Il entretient un rapport plutôt positif au travail : idéalement, pour lui, le travail doit être une passion. Dans cette perspective, il termine une formation en alternance afin de se préparer à un métier de passion. D’ailleurs, les expériences de travail accumulées tout au long de son parcours ont toujours été en lien avec ses études. Il est donc logique d’observer qu’il a toujours plus ou moins aimé les différents emplois et stages assurés. Si le travail est vécu comme une passion (Sarfati, 2012) et qu'il est important pour l'enquêté de réaliser des missions qui lui plaisent, la rémunération ne doit cependant pas être oubliée. Il importe donc qu’elle corresponde au nombre d'heures effectuées.

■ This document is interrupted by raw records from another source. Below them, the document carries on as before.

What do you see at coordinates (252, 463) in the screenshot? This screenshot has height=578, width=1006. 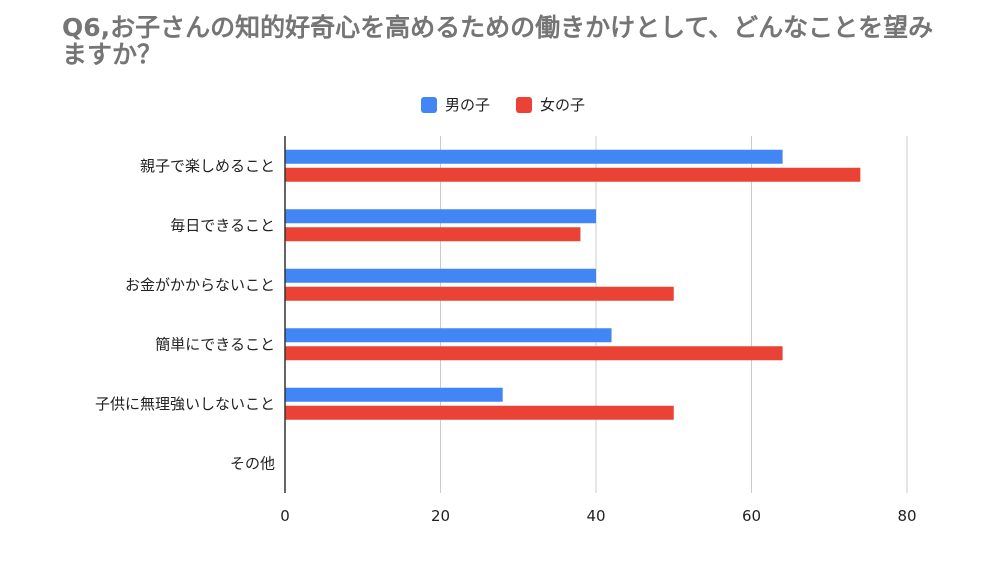 I see `category-label-5: その他` at bounding box center [252, 463].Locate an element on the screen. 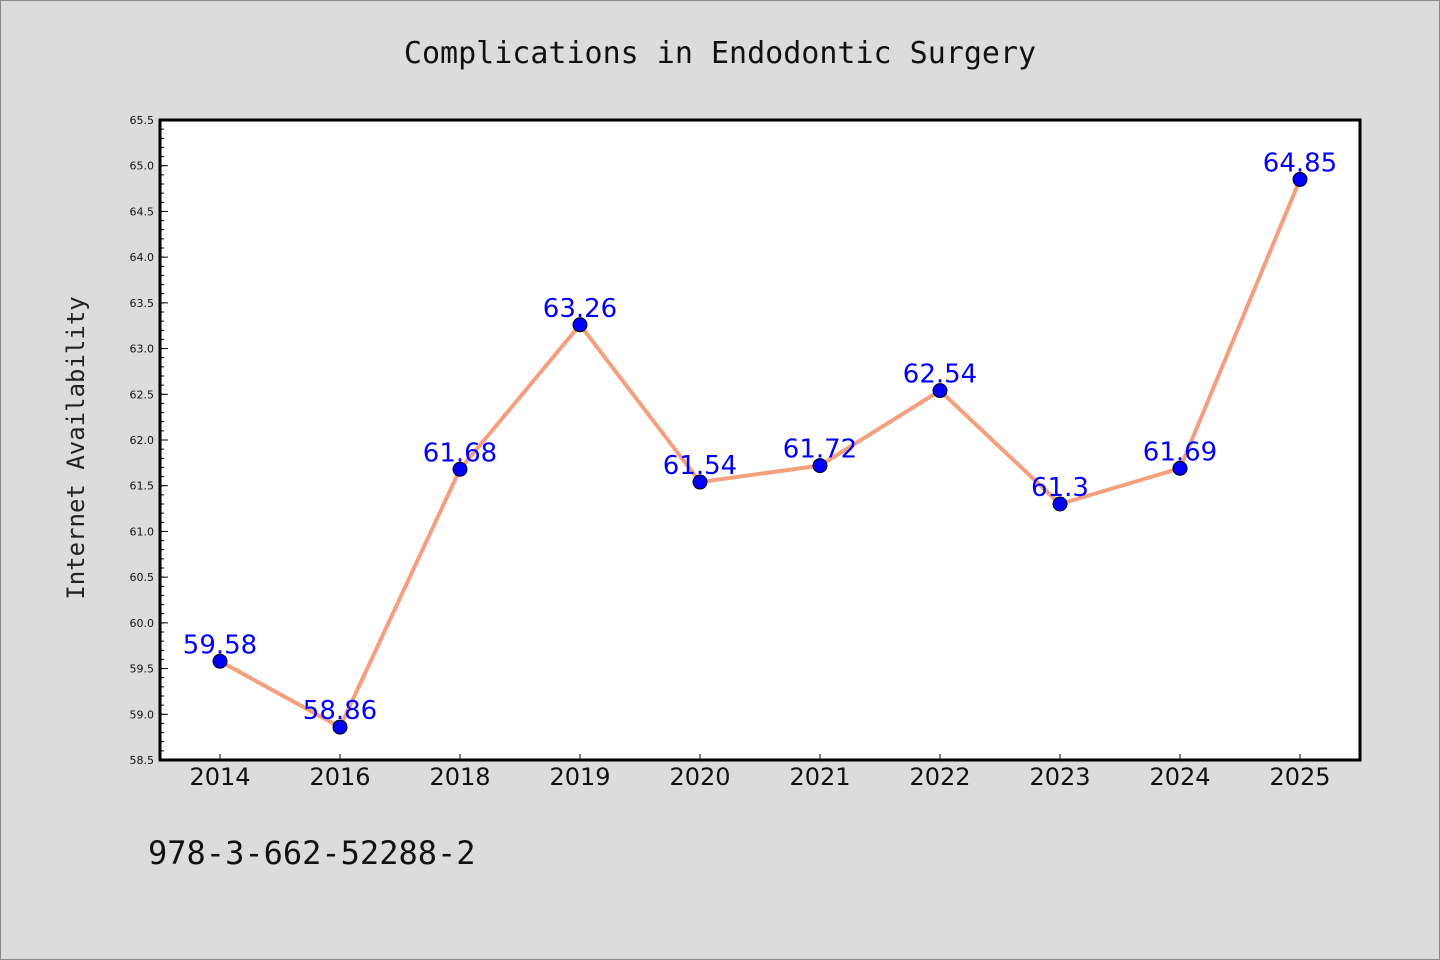  x-tick-label: 2019 is located at coordinates (580, 777).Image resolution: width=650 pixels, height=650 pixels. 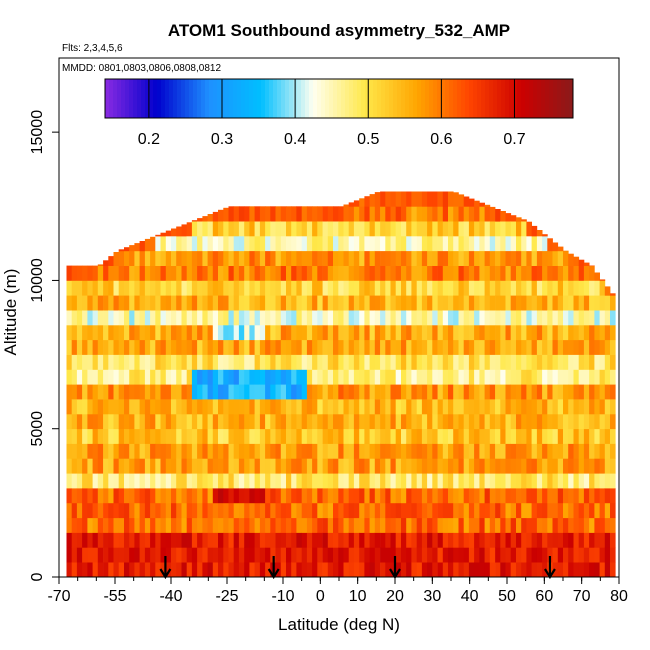 I want to click on x-axis-label: Latitude (deg N), so click(x=339, y=624).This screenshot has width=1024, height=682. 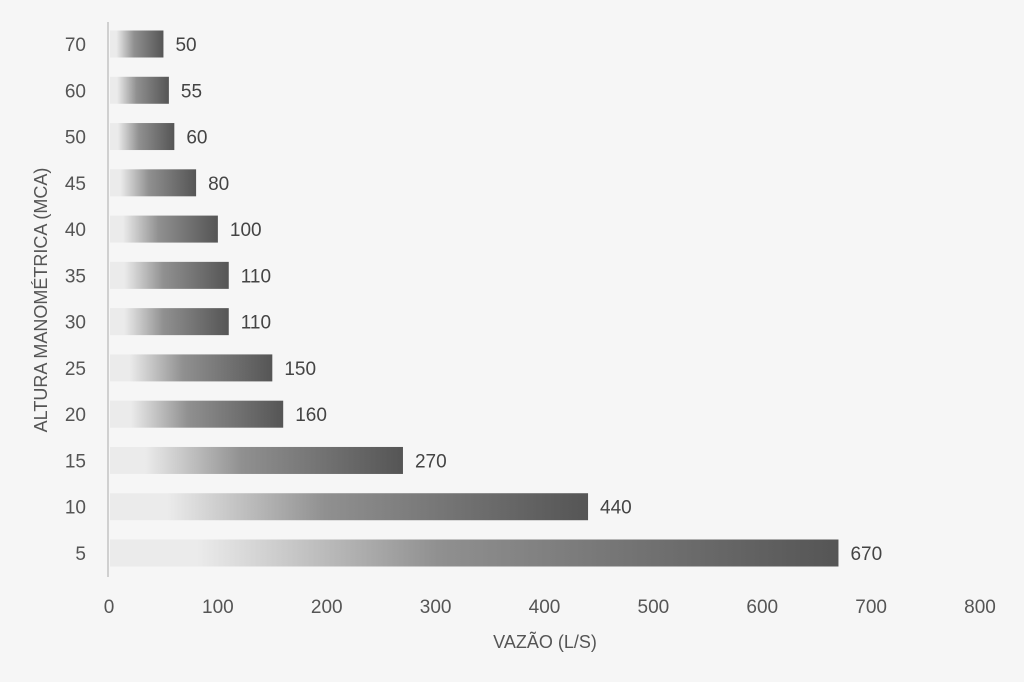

Nous retrouvons ici une représentation commune de la jeunesse comme période décisive pour la vie future. La jeunesse est alors dépeinte comme une période difficile où il est impératif de réaliser des choix stratégiques afin de se placer professionnellement dans la société. De ce fait, la vie privée peut être difficile à lier avec sa vie professionnelle actuelle. Dans un premier temps, l'enquêté déclare ne pas avoir de difficultés à lier les deux sphères :

« Non, non, non je n’ai pas de difficultés, je sais qu’il faut prendre beaucoup de temps avec la famille, faut pas oublier, mais le travail il ne faut pas l’oublier non plus, mais faut faire des breaks avec le travail, faut pas penser travail tout le temps, en fait. » (Romain, 20 ans, Bac pro, E53.)

Pour autant, par la suite, dans un second temps de l’entretien, il précise qu'il se trouve empêché par les contraintes professionnelles de voir sa copine à un autre moment que le dimanche. En ce sens, le travail peut avoir une incidence négative sur sa vie personnelle :

« Quand je dis travail, c’est pas forcément quand je suis en entreprise, c’est quand je suis aussi en cours. Je suis en couple donc [silence] je vois vraiment madame que le dimanche, parce que je sais que la semaine je suis en cours, donc je suis au travail, la semaine qui suit, je sais que je vais être en entreprise donc au travail, et je sais que le samedi je vais être au travail, car je vais être au supermarché Discount donc... ouais aujourd’hui, le travail prend beaucoup de place dans ma vie personnelle. » (Romain, 20 ans, bac pro, E53.)

L’enquête souligne qu’il y a une réelle complexité des éléments qui entrent en compte pour définir un sentiment global : le goût pour le métier, les relations avec les collègues, les conditions matérielles... Solenne, 22 ans, bac + 3 école d’audiovisuel (E36), a tout d’abord choisi de faire un baccalauréat littéraire. Ensuite, elle a étudié pendant trois ans dans une école privée d’audiovisuel et a obtenu son diplôme. Elle nourrit des sentiments partagés quant à sa dernière expérience. Au moment de l’entretien, elle se trouve en recherche active d’emploi. Elle pense qu’elle va être embauchée prochainement pour faire de la régie pour un long métrage. Elle nous dit de sa dernière expérience d’emploi que celle-ci consistait à faire la régie, « aller chercher des comédiens, installer les décors, des tentes, des loges et puis nettoyer et ranger les décors », que « ça ne s’est pas très bien passé » avec sa supérieure. Elle décrit cette dernière sous un jour très défavorable, comme ayant un « égo un peu surdimensionné » et comme étant « quelqu’un de pas très compétent ». De ce fait, elle ne garde pas un très bon souvenir de cette expérience de travail. De surcroît, les horaires étaient très compliqués et la rémunération insuffisante. Ainsi, au mauvais salaire vient s’ajouter la mauvaise relation avec sa responsable, addition d’éléments négatifs contrebalancée, au moins partiellement, par une relation avec les collègues jugée bonne. Dans ces conditions, et malgré une expérience antérieure pas très concluante, son rapport à la fonction de régie ne se trouve pas emportée dans la tourmente.

Au total, ces jeunes « coureurs de fond » subissent des conditions parfois très difficiles consciemment et dans l’attente d’atteindre progressivement tous les éléments qui leur semblent centraux. Ils s’y résignent parce qu’elles ne constituent qu’une phase transitoire avant de décrocher leur « graal » professionnel. Si l’expérience des « coureurs de fond » se présente comme plus mitigée que celle des « insérés », le rapport au travail de la figure suivante, les « battants », est quant à lui plus dégradé.